Subsurface and Seafloor Conditions

Background Middle Eocene Setting

Our reconstructions of seafloor conditions suggest that inferred high sea-surface productivity throughout the middle Eocene study interval at Site 959 was linked to high organic matter export fluxes. Sediments are relatively rich in TOC (averaging ∼1.6%), palynomorph preservation is good, and, overall, trace-element concentrations mirror the geochemical composition of sediments underlying upwelling sediments in the modern ocean (Brumsack, 2006) (Fig. 2). Especially in the younger part of the record, Corg/Ptot values rise markedly above those associated with the Redfield ratio of algal matter (Corg/Ptot ≈ 106), indicating some regeneration of P resulting from low-oxygen conditions at the seafloor. However, the trace fossil assemblage (Planolites, Chondrites, Zoophycos, Thalassinoides, and Teichichnus; Fig. 3; Table DR1) and consistent presence of organic benthic foraminiferal linings and Mn (Fig. 2; Fig. DR1) throughout the Site 959 study section indicate at least occasional seafloor oxygenation. Combined, these lines of evidence indicate that an extensive midwater OMZ was likely present, although the seafloor was not hypoxic.

Figure 3.

Photos showing characteristic types of bioturbation encountered in middle Eocene cores from Ocean Drilling Program (ODP) Hole 959D. A: Pre–middle Eocene climatic optimum (MECO) section 959D-21R-5A, interval 39–48 cm, single Zoophycos (Zoo), large and small Planolites (Pl), Chondrites (Ch). B: Peak MECO 959D-18R-5A, 44–53 cm, only some small Planolites and Chondrites. C: MECO recovery 959D-18R-2A, 54–63 cm, large and small Planolites, Chondrites, and Thalassinoides (Th) in light sediment. D: MECO recovery 959D-17R-3A, 80–89 cm, large and small Planolites, Chondrites, and Thalassinoides in dark sediment. E: MECO recovery 959D-17R-3A, 37–45 cm, multiple Zoophycos, large and small Planolites, Chondrites, and Teichichnus (Tc). Some example burrows have been highlighted in white.

Figure 3.

Photos showing characteristic types of bioturbation encountered in middle Eocene cores from Ocean Drilling Program (ODP) Hole 959D. A: Pre–middle Eocene climatic optimum (MECO) section 959D-21R-5A, interval 39–48 cm, single Zoophycos (Zoo), large and small Planolites (Pl), Chondrites (Ch). B: Peak MECO 959D-18R-5A, 44–53 cm, only some small Planolites and Chondrites. C: MECO recovery 959D-18R-2A, 54–63 cm, large and small Planolites, Chondrites, and Thalassinoides (Th) in light sediment. D: MECO recovery 959D-17R-3A, 80–89 cm, large and small Planolites, Chondrites, and Thalassinoides in dark sediment. E: MECO recovery 959D-17R-3A, 37–45 cm, multiple Zoophycos, large and small Planolites, Chondrites, and Teichichnus (Tc). Some example burrows have been highlighted in white.

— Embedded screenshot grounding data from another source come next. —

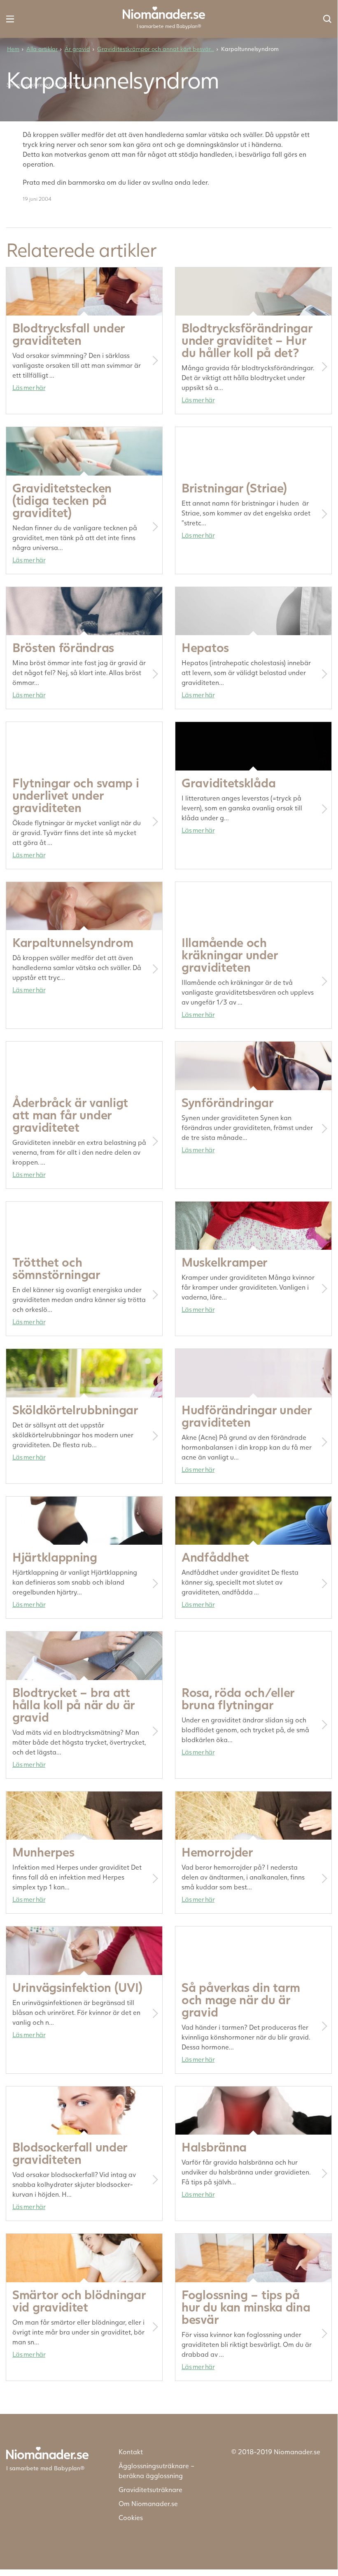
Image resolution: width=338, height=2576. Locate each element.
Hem (13, 48)
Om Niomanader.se (148, 2503)
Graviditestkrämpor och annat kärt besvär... (155, 48)
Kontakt (131, 2451)
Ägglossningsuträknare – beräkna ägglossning (156, 2470)
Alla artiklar (42, 48)
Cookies (131, 2517)
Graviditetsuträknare (150, 2489)
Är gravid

In the post-MECO interval (560–500 mbsf), TOC contents increase progressively, and redox-sensitive trace elements, including Zn, Ni, Cr, Cu, V, and particularly Mo, record slight enrichments (i.e., typically <100 ppm; Fig. 2). We interpret this as vertical expansion or intensification of the OMZ toward the seafloor. This is consistent with inferred increasing productivity due to long-term strengthening of upwelling throughout the late post-MECO Eocene at Site 959 (Wagner, 2002; Cramwinckel et al., 2018).

Export Production and Benthic Food Limitation during the MECO

Within the MECO interval at Site 959, redox tracers and TOC together indicate more reducing bottom water conditions compared to the pre-MECO interval. Isorenieratene or its derivatives were not detected, however, suggesting that photic zone euxinia did not develop during the MECO. Synchronous with peak MECO warming and the P. zoharyi acme, ichnofossils derived from burrowing organisms decrease in average diameter, and benthic foraminiferal linings decrease in abundance (Fig. 2). This benthic community change was likely unrelated to seafloor deoxygenation, as peak OMZ expansion (based on Cr, Cu, V, and Zn increase) and potential increases in productivity (based on Ba and TOC increase) at 577 mbsf postdate peak MECO warmth (∼580 mbsf). Organic carbon delivery to the sediments is a major factor governing the body size of benthic organisms (Rex et al., 2006). We therefore interpret the decrease in size of bioturbating benthos as resulting from decreased organic carbon delivery to the seafloor during peak MECO warmth. Enhanced warmth likely added to seafloor food shortages by decreasing the efficiency of export productivity and by increasing organic carbon remineralization in warm subsurface waters (Laws et al., 2000). Combined, we infer that intensified thermal stratification during peak MECO suppressed upwelling and thus sea-surface (export) productivity, resulting in seafloor food shortage. These changes were immediately followed by increasing productivity and subsurface deoxygenation during the MECO recovery phase.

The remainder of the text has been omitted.